Pobres Criaturas, do cineasta grego Yorgos Lanthimos, é uma comédia dramática surrealista protagonizada pela ótima Emma Stone. Na minha opinião, é o filme mais fraco de Lanthimos, junto com Sacrifício do Cervo Sagrado. Muita molecagem pra pouco conteúdo... Não sei se os problemas do filme, como a mensagem contraditória e imoral, são devido ao livro do qual adapta(que não li), ou são modificações feitas pelo diretor e roteirista pra dar mais "ousadia" e temas "modernos" à trama. A mensagem aliás, além de torta, ainda é pouquíssimo sútil. Se não fosse pelo design de produção e pela excelente atuação de Stone, o filme seria só mais um filminho militante medíocre. Esse diretor tem filmes bem melhores, como O Lagosta e A Favorita, por exemplo. Recomendo muito mais esses, valem a pena.

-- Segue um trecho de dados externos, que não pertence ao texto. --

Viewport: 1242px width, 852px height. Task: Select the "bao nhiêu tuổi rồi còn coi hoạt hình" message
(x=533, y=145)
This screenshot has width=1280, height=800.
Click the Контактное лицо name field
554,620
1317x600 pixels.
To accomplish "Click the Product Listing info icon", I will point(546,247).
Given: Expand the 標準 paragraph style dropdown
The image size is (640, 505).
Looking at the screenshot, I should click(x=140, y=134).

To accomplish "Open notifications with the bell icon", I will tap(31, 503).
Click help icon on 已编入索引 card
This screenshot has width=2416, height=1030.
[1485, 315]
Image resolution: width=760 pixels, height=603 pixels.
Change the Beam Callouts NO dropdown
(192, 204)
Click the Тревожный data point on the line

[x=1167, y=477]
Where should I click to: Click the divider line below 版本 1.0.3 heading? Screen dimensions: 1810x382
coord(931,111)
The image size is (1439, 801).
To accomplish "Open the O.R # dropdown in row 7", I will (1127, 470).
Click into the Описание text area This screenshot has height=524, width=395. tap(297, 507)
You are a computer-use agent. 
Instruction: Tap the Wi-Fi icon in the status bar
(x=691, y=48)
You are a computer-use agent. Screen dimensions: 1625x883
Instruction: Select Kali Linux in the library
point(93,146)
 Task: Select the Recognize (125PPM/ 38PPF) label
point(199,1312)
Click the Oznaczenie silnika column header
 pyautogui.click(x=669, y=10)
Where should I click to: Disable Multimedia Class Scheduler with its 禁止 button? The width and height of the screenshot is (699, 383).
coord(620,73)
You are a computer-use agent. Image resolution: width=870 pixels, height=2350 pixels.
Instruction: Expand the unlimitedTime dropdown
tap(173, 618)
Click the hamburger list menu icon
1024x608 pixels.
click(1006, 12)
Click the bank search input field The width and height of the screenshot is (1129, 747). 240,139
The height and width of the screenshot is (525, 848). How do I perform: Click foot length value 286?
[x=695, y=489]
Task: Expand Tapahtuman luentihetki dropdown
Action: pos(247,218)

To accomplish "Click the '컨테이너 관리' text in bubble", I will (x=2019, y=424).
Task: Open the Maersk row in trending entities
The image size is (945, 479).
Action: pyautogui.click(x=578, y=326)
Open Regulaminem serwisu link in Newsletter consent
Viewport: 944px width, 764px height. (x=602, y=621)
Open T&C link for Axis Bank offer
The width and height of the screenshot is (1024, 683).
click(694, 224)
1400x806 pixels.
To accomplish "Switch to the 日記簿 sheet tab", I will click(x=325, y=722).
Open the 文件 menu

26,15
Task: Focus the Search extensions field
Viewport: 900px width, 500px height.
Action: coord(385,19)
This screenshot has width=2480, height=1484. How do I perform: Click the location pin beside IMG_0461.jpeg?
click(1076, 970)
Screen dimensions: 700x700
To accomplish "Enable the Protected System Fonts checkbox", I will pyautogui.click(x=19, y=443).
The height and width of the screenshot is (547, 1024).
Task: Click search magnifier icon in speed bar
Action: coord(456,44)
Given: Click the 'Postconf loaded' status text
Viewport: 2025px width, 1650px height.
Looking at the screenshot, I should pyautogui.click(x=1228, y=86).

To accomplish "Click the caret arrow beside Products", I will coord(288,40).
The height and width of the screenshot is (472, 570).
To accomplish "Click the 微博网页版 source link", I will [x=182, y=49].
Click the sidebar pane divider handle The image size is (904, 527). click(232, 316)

Saí do filme reflexivo e fiquei uma semana tentando entender aquela personagem e suas várias camadas. Fiquei encantado com a realidade ficcional: o cérebro de uma menina que amadurece e se desenvolve no corpo de uma mulher e todas as possibilidades narrativas e reflexivas que isso pode gerar. Um filme para assistir de coração aberto.
O filme se perde entre as ilusões do feminismo burguês e termina se entregando a uma vergonhosa ode ao neoliberalismo. A prostituição é apresentada como um meio de emancipação da mulher, de forma pueril porque não nos mostra nem um tipo de revés associado a esta condição exploratória. Talvez o filme tenha apenas se prestado a dar voz à propaganda que ainda encontra barreiras morais (demagógicas, mas ainda sim barreiras) na sociedade ocidental. É como se os banqueiros de fato estivessem a anunciar: - mulheres, não percam tempo, todas vocês podem empreender com os seus próprios corpos (estes seus próprios meios de produção) e assim se emancipar do "patriarcado", do macho tóxico. Mas não da dominação do capital. Esta deve ser cinicamente aceita como parte natural (ou "inatural"?) do mundo... O segmento final do último ato insiste na propaganda, mas é um exagero na dose. Sem ele, talvez, o marketing pudesse passar mais despercebido. E por último, Emma Stone também não entrega mais do que o "script" da propaganda. Sendo assim, nestes termos, o Oscar parece certo.
Chato, cansativo e sem graça. Tão ruim (creio q pior) qto seu "irmão" Lagosta. Se tivesse gasto vendo esse lixo no cinema, pediria reembolso. É um filme "baseado" em pautas lacradoras, mas travestidas em cenas estranhas q só fazem bocejar.
Um Frankenstein filosófico psicodélico, achei cansativo, monótono, sinceramente não tive nenhum tipo de emoção assistindo, em nenhum momento me fez rir, não me chorar, não tive raiva, nem ódio , tive um tédio, não daria um Oscar jamais.
Um filme com muitas camadas!Enredo cativante, figurino e fotografia impecáveis, atuações dignas de Oscar, realmente. Revirou meu estômago mas também me encantou, superou minhas expectativas muito positivamente!